Although the pros sound interestingly profitable and comfortable, time deposits also come with disadvantages.

1. Fixed rates won’t let you earn more

Getting your money tagged on fixed earnings will prevent you from maximizing its earning potential. Instead of letting you earn up to 20% more on the buy-and-sell venture, you are stuck into making lower than 1% for 360 days.

2. Rates can be lower

If you do your math, you’ll realize that your Php1,000 will earn a maximum of Php5 in 30-90 days. If you invested your Php1,000 in a loading business, you would rack up to Php50 in a few days.

3. You won’t have cash on hand for emergencies

One of the most evident disadvantages of having your time deposit account is that you won’t have the cash to address financial emergencies. Sometimes, you’ll resort to borrowing money with interest rates that are 10x higher than what your time deposit account earns in one term. If this happens, you end up paying more instead of saving more.

time deposit

4. Your account earnings are subject to 20% withholding tax

Based on the Philippine tax code, every baking institution must deduct and withhold interests for bank deposits. Peso deposit accounts are subject to a Php20% withholding tax, while USD deposit accounts are subject to 7.5% withholding tax payments. Accounts that have a tenor of more than five years will be exempted from any tax deductions.
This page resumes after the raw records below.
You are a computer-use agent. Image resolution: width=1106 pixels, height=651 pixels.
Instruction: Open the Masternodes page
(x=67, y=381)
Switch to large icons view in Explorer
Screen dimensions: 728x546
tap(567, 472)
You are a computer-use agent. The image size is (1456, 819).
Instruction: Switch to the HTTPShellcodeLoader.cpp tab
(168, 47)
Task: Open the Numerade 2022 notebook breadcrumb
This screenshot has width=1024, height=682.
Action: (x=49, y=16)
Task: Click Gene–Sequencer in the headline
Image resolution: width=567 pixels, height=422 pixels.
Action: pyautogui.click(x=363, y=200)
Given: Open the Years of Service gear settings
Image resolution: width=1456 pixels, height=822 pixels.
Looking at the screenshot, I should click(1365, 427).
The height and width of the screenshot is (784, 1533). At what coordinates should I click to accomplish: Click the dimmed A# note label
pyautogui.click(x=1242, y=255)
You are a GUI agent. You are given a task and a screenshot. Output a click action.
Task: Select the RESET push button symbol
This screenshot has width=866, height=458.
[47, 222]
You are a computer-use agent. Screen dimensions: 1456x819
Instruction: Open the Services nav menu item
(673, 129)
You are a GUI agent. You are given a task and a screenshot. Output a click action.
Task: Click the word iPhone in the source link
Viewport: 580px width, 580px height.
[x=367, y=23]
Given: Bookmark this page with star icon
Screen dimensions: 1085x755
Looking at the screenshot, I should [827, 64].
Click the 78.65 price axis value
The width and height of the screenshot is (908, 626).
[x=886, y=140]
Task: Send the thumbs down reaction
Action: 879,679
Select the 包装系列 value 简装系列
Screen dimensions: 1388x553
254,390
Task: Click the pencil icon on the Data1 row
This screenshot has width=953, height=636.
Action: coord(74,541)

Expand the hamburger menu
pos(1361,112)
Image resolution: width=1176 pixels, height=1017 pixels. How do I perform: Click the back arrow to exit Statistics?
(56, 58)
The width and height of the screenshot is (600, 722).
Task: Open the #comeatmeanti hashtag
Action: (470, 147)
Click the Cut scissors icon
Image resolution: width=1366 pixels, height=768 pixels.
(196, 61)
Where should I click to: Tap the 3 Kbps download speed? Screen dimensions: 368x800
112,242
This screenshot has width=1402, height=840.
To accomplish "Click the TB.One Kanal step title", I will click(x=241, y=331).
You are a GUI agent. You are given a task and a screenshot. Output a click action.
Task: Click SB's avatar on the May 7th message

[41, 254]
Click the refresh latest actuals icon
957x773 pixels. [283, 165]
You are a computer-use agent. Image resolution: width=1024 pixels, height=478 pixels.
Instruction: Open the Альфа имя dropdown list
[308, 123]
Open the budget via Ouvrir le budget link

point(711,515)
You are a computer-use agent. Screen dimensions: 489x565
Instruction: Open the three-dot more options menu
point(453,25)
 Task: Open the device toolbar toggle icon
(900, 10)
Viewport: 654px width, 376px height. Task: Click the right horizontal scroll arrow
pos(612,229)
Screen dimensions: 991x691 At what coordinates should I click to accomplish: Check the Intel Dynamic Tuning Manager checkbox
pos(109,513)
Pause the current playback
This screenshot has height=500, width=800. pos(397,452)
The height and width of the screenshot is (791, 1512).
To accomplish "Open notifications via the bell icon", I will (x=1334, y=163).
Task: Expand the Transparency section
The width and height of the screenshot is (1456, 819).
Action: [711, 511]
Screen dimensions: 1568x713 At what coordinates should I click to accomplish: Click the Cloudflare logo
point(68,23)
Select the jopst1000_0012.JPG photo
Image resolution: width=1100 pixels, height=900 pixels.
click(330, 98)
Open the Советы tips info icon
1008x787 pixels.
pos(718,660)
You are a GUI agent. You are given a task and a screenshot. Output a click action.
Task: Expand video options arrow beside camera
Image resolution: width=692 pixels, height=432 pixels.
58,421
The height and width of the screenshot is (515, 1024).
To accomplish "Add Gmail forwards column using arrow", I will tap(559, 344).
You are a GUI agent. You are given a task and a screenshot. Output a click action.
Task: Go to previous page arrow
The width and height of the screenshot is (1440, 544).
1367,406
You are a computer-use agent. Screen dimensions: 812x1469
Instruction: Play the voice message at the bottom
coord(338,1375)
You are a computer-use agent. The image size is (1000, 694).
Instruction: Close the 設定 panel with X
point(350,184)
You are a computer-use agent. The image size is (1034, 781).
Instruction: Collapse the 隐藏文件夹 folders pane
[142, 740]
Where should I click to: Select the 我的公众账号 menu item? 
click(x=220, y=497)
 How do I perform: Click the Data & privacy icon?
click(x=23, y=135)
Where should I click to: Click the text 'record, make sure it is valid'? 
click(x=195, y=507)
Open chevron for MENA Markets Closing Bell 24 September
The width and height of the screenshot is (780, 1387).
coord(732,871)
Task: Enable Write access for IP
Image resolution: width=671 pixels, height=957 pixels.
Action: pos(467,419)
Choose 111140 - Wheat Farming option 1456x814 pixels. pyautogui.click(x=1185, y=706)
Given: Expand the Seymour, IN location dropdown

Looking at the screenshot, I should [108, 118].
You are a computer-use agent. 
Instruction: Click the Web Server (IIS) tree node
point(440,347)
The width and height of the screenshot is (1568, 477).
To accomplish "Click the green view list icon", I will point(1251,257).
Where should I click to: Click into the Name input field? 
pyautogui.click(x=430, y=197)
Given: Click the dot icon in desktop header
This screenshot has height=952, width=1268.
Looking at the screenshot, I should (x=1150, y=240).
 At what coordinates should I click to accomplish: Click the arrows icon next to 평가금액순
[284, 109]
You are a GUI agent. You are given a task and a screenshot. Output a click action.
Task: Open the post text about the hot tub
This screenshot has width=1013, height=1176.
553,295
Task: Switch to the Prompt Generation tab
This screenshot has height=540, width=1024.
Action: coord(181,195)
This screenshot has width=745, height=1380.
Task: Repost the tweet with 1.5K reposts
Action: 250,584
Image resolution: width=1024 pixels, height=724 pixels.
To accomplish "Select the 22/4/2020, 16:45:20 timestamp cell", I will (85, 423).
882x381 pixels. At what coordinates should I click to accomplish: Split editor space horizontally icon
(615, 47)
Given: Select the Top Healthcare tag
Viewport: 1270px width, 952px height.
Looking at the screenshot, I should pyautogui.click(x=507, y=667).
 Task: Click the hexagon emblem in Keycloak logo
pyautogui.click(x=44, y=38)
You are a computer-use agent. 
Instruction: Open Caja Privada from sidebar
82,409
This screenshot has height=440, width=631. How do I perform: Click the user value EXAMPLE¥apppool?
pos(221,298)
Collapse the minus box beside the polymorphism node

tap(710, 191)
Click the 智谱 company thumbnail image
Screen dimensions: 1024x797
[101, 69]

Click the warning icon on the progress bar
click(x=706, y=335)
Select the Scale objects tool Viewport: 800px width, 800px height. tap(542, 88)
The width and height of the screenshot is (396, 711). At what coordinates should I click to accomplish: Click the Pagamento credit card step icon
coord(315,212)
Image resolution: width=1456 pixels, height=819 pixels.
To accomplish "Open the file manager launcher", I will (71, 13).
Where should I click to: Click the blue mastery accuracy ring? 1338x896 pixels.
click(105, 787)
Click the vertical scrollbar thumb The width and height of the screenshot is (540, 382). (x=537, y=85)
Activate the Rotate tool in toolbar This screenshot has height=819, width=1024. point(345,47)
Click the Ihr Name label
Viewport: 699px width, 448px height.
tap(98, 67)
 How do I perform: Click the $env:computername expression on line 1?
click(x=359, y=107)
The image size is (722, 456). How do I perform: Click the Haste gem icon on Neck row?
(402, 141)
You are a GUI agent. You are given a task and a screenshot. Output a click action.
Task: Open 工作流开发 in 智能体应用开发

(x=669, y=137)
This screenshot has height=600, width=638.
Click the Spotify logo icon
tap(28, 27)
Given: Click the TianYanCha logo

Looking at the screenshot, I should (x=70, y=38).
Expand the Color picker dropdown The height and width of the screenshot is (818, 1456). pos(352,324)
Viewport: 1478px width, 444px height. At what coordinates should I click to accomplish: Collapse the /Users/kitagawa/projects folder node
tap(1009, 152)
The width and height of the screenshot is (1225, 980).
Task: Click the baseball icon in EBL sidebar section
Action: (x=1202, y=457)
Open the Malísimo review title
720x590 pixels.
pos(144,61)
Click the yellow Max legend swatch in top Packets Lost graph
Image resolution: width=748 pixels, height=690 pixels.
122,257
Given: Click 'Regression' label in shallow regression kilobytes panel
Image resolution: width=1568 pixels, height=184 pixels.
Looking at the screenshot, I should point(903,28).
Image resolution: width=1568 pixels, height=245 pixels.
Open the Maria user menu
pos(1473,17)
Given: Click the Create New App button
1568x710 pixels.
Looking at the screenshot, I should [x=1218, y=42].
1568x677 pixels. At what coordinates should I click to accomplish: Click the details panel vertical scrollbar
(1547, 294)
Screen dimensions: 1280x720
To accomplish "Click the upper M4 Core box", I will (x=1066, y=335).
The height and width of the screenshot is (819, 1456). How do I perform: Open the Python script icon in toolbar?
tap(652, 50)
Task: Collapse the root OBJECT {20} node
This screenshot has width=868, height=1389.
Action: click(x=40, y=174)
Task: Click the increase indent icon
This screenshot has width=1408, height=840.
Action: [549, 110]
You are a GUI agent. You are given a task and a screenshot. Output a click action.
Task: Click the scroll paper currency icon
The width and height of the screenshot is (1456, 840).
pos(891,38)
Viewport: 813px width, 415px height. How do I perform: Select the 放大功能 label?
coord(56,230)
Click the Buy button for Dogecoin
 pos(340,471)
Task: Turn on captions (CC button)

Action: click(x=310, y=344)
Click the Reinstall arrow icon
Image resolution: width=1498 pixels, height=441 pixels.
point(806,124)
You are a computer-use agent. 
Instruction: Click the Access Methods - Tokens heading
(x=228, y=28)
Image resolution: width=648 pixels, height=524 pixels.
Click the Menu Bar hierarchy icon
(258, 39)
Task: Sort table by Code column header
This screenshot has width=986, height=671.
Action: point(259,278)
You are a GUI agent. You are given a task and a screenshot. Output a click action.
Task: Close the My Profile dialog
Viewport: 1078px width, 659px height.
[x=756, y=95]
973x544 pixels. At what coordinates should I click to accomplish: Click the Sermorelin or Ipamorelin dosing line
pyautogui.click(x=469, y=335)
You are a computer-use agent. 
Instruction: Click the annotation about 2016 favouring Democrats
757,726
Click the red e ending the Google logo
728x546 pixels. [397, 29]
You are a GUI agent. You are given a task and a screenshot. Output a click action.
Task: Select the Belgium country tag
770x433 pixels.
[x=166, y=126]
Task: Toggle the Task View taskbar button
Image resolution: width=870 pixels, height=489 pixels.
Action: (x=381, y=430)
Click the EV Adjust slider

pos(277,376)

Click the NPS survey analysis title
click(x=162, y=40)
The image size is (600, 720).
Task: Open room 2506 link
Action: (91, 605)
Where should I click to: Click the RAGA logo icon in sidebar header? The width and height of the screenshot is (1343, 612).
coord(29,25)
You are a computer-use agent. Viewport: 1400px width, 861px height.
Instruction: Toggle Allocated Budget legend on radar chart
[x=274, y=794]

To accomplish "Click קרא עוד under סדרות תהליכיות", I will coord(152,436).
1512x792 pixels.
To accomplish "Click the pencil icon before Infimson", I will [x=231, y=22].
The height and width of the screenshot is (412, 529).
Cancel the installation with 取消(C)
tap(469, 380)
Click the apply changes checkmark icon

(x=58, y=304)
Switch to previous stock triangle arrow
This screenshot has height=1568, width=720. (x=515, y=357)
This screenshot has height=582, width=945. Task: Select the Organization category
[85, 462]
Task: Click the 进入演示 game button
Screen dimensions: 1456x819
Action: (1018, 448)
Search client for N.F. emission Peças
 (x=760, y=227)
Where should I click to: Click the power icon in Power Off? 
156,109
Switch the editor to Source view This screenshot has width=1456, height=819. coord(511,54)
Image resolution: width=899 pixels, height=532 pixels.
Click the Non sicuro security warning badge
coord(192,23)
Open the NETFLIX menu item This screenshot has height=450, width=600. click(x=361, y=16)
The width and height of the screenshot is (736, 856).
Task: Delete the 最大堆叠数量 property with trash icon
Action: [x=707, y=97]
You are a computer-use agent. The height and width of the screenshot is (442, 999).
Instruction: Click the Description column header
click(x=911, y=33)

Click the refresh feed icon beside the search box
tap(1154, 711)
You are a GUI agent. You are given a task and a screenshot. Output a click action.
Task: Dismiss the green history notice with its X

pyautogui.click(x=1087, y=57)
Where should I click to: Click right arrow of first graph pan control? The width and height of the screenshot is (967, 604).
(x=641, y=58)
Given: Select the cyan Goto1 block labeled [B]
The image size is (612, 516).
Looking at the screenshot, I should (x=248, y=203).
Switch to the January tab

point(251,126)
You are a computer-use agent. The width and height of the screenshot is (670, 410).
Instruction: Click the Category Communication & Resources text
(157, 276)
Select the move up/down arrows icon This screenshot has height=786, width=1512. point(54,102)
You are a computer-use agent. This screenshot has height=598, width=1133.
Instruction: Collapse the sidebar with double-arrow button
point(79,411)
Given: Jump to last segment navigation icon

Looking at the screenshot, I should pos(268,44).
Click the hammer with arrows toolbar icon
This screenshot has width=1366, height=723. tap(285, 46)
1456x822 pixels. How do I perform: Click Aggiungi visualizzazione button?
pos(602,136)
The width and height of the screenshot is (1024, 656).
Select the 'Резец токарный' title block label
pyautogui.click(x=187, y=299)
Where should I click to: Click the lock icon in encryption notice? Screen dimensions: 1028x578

5. You pay a penalty fee for withdrawing earlier than your maturity date

Banks impose a penalty fee from 10% of your earned interest if you decide to withdraw money from your account before maturity. This means that you will be paying a certain amount if you use your money for emergencies. In this case, you need to weigh in the pros and cons of withdrawal against borrowing from other lenders instead.

Final thoughts:

The advantages and disadvantages of having a time deposit account highly depend on your situation. You need not worry about early withdrawal fees and consequences if you have other sources of income to compensate for cash-only emergencies. On the other hand, you might take it a bit of a disadvantage if you want to earn more out of your cash by engaging in high-income business ventures.

Opening a time deposit account should be something to consider if you want low-risk investment. Compare time deposit features, fees, charges, and benefits and kickoff with a conservative amount for a more profitable investment experience.